Patients continue to spend days in EDs waiting for psych placement

An investigative report reveals serious problems in how Georgia continues to handle psychiatric admissions.

Psychiatric patients in Georgia can spend in days emergency departments awaiting admission to a state mental health facility, according to an investigative piece by the Atlanta Journal-Constitution--and many of these patients are psychotic or suicidal. 

Patients have been suffering since Georgia began paring state mental hospitals in favor of community-based services that often do not yet exist, concludes the AJC's investigation. 

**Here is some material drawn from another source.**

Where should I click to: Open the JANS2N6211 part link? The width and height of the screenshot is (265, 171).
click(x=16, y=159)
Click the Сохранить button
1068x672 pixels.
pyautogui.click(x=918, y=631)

Few patients receive psychiatric care in the emergency rooms. Some get no more than a chair to sit on through the delay. Georgia hospitals reported having spent $68.8 million in 2009 to treat uninsured psychiatric patients in their emergency rooms; that represents an increase of nearly 50 percent since 2006, according to the AJC. The additional costs, healthcare executives told reporters, are the result of the longer delays in transferring patients to state hospitals. 

The AJC notes that these waits coincide with Georgia's efforts to negotiate a settlement with the U.S. Justice Department, which has alleged that that conditions in the state hospitals violate patients' civil rights. State officials, however, attribute the delays to efforts to a shift from a mental health system dominated by a few regional in-patient institutions to one which will treat patients in their communities. They do acknowledge to the AJC that state hospital admissions are down by 28 percent since July 2009. 

Just since April of this year, more than 230 patients had committed to Georgia psychiatric facilities, with nearly one in five having to have waited at least 24 hours before they were admitted, according to the report. AJC's review of state records shows at least two waited in emergency rooms for seven days; and three others spent more than six days.